4. Know your resources
Most major diseases and cancers have a leading advocacy and education group. For pancreatic cancer, it is the PANCAN, the Pancreatic Cancer Action Network. The website is pancan.org and they offer resources to physicians and patients. They have the wonderfully audacious goal to double survival of pancreatic cancer patients by 2020 through their Wage Hope campaign.
5. There is hope
Yes, this is a devastating diagnosis with a poor prognosis. But people do survive. At a PANCAN event, I met an 85-year old patient who was a 15-year survivor because her doctors moved quickly, her surgeon was an expert in the Whipple procedure, and she had a wonderful oncologist. When you diagnose the next patient with a mass in their pancreas, please do the following: Sit down and look them in the eye. Tell them what you see and that it could be a serious form of cancer. Educate them that there are physicians and surgeons who specialize in the kind of cancer that they might have and that even if they have to travel some distance, expertise is important. Tell them that moving quickly can significantly improve their chance of survival. And remember that this patient is someone’s family member. That their lives are forever changed the moment you deliver the words “it might be cancer.”
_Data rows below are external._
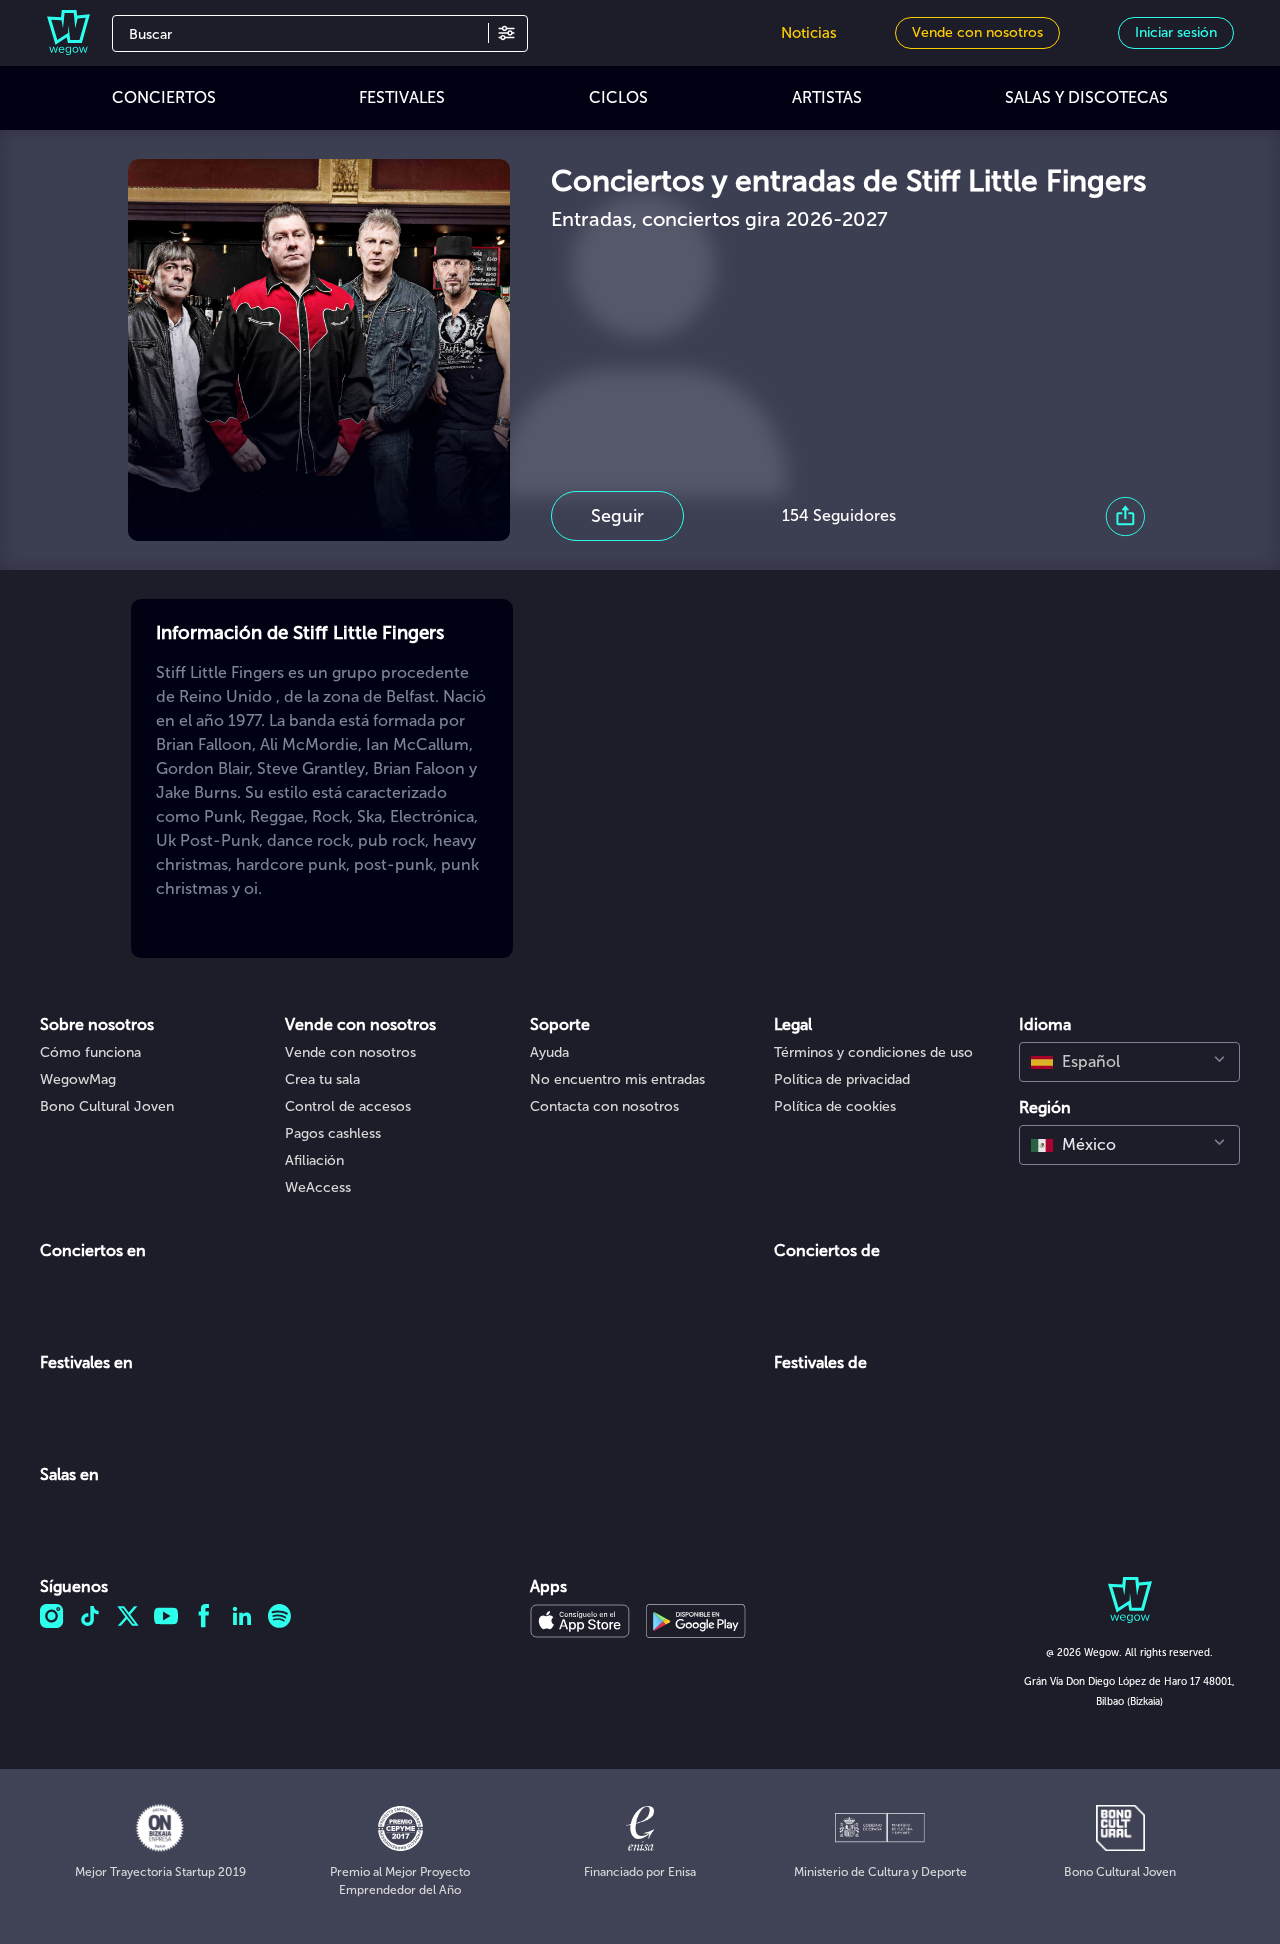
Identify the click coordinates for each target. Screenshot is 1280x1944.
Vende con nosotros (350, 1052)
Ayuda (549, 1052)
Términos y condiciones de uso (873, 1052)
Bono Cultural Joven (107, 1106)
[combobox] (1129, 1062)
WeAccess (318, 1187)
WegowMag (78, 1079)
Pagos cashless (333, 1133)
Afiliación (314, 1160)
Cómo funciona (90, 1052)
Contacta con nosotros (604, 1106)
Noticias (809, 33)
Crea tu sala (322, 1079)
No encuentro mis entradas (617, 1079)
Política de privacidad (842, 1079)
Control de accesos (348, 1106)
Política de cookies (835, 1106)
I am surprised by the lack of mention of early referral to palliative medicine in this article. Pancreatic cancer is a disease with complex symptoms which a palliative medicine specialist can help control. In addition, facing this disease and decision making about the various treatment options benefits from psychosocial support, which a palliative medicine team can provide. As a long time EP now also trained and Board certified in palliative medicine I have seen how much can be accomplished to improve quality of life and to support patients facing this devastating disease and their families. Palliative medicine referral is not the same as hospice referral; it is appropriate to refer patients with pancreatic cancer from the time of diagnosis.
My mother had her Whipple’s surgery 33 years ago in 1984. She will be 81 this summer. There’s always hope!